Alan Dimmick is a Glaswegian photographer, best known for photographing Glasgow’s art scene. He is posting archive photos on Instagram at the moment, fascinating to me because many are taken around Hyndland/Partick/Anniesland where I grew up.
The Windsor Cafe on Clarence Drive was my first local cafe, a real treasure trove of sweets and ice cream. The owners, pictured here, were a Scots-Italian brother and sister, with infinite patience from what I remember.
Jonathan Treen is also posting archive photos of 1970s Glasgow on Twitter (@JonathanTreen) just now. Some of the locations are instantly recognisable, others changed beyond recognition.
I’m not sure if any city is as proud of its coat of arms as Glasgow. You are never far from one – old or new, carved, engraved, painted, high or low – they are everywhere. Glasgow Coat of Arms started collecting them on Twitter @GlasgowCoA, and the crowdsourced results are currently on show at Glasgow City Heritage Trust in Bell Street until 6 Feb.
The story of St Mungo (Glasgow’s patron saint) and the book, the bell, the fish and the tree certainly caught my imagination at school, particularly the part about the salmon and the ring thrown into the river by the queen’s lover. That seemed a bit racey for primary school, particularly a Catholic one, but it did make saints seem cool.
I’m pleased to have contributed this wee St Mungo door knocker found on Easdale Island, 120-odd miles away from home. The collection is also on Instagram at instagram/GlasgowCoA and is growing all the time.
It’s the last couple of weeks of Nick Cave‘s exhibition, Until at the Tramway in Glasgow. Turns out there are two Nick Caves – this one is the Chicago-based artist, not the Australian Brighton-based singer.
Photos don’t really do it justice. It is crammed full of interesting objects, and each part of the exhibition offers up new surprises. On until 24 November.
Starting in Govan, Glasgow Press (Saturday only) is a real treat. Enjoy the smell and noise of old-timey letterpress printing, and get your name in headlines with a personalised newspaper, a collaboration with Newspaper Club. You can also enjoy a look at Govan’s historic graving docks while you’re there.
Heading further south, Camphill Gate, a historic tenement, and Langside Halls (across the road from each other) are interesting, and further afield Holmwood House, a spectacular Alexander ‘Greek’ Thomson villa is worth the trip.
In the west, Arlington Baths is one of my favourite buildings in the whole of Glasgow. This well-preserved Victorian baths has so many fantastic features, most famously the superb Turkish Baths. Not to be missed! I will be going along to see if the Slipper Room is still as ramshackle as it was in 2012 (above).
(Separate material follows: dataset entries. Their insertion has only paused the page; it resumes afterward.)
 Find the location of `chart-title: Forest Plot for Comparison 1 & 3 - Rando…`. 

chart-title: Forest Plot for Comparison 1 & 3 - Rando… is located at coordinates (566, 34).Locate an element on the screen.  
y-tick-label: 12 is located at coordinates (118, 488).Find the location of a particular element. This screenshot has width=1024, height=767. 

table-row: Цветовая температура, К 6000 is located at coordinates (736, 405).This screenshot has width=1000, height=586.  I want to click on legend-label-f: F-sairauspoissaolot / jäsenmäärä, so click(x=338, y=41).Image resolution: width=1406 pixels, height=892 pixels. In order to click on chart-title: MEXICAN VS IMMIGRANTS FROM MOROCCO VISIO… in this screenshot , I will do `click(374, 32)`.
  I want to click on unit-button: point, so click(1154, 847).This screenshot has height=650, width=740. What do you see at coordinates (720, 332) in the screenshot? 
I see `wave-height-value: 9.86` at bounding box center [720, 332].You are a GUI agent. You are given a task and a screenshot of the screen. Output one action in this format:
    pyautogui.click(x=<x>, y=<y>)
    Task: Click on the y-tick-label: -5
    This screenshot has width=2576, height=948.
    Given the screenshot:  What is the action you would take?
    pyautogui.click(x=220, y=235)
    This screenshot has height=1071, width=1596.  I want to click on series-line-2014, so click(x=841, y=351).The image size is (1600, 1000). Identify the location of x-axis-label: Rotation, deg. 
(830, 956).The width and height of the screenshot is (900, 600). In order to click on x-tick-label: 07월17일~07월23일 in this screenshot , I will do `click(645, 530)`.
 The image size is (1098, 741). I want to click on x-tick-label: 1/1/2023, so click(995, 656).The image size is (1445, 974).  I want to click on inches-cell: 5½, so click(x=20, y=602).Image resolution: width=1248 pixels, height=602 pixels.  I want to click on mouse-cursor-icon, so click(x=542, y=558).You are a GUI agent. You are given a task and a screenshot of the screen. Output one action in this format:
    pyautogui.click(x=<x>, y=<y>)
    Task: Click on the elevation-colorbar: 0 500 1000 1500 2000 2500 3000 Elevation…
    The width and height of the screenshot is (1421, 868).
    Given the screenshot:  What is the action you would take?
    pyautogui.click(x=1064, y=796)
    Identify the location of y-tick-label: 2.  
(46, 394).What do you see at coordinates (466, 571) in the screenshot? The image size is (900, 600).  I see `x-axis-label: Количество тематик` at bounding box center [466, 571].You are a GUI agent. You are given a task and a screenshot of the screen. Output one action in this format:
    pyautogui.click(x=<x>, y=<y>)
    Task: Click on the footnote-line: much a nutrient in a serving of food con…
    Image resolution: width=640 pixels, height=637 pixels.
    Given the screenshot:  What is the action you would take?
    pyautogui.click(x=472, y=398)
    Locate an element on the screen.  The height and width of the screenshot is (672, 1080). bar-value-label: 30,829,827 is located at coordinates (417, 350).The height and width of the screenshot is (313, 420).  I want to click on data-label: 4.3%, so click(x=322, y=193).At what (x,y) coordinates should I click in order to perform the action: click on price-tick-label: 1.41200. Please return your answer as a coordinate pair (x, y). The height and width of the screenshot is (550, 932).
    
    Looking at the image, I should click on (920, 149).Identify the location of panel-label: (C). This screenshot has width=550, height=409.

Glasgow Doors Open Day is my favourite weekend of the year. So many amazing buildings, and every year there are new surprises. Here are a few of my favourites in the city centre, that don’t need to be booked in advance.
Glasgow City Chambers, Saturday only. There are so many magnificent details in the City Chambers, it is always a surprise no matter how many times you visit. There are also free daily tours (Mon-Fri) during the rest of the year.
Garnethill Synagogue, Sunday only. Excellent opportunity to see inside this beautiful building on Hill Street.
Now Chief Inspector of the Royal Commission on the Ancient Historical Monuments of Scotland, John R. Hume travelled round Glasgow by bike, documenting factories and warehouses all over the city. You might think these things have a fairly limited appeal, but the exhibition space (an imposing former Inland Revenue building in North Frederick Street) was busy for a wet Wednesday, and there was a lively commentary from visitors who could remember the buildings as they were. The exhibition runs to the 5 September (or 7 September according to some info), and photos are also available on Canmore.